| Problem details |
Look for the word "computer" in the entries below, then copy every line that has it.

=== Materials provided ===

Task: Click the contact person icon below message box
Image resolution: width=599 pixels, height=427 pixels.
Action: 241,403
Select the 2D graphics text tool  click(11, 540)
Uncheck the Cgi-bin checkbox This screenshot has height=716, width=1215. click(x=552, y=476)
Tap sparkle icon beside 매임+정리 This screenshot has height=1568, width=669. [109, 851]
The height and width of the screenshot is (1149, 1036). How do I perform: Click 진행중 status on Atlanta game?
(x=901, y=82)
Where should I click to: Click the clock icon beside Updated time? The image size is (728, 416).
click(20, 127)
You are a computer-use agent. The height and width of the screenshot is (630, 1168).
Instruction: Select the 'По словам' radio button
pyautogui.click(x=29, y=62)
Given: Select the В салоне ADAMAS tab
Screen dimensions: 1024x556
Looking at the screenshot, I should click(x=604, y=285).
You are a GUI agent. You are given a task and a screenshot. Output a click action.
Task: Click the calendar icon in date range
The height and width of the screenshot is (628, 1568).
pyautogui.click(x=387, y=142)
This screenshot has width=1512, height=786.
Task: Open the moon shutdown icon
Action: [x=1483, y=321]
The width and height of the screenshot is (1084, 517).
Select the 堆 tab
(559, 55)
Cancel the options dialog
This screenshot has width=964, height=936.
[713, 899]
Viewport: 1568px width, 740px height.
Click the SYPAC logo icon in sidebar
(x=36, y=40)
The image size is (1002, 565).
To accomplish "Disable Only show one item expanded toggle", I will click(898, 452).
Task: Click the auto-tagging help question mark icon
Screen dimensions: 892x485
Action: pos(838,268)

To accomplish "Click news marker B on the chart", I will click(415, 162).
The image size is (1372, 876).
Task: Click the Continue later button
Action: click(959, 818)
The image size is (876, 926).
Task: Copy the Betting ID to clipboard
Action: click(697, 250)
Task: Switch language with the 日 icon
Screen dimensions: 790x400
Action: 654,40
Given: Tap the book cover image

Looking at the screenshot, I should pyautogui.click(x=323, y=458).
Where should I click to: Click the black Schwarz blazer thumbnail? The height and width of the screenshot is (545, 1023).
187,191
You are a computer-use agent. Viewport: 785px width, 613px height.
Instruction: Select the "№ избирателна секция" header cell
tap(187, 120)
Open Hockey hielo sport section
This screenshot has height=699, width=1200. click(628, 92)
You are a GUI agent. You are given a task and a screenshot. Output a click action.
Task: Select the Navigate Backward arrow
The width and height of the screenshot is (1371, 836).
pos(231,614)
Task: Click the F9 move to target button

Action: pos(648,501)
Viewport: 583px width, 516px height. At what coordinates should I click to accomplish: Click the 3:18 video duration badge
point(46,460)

===

| Task solution |
You are a computer-use agent. The height and width of the screenshot is (630, 1168).
You are a computer-use agent. Viewport: 785px width, 613px height.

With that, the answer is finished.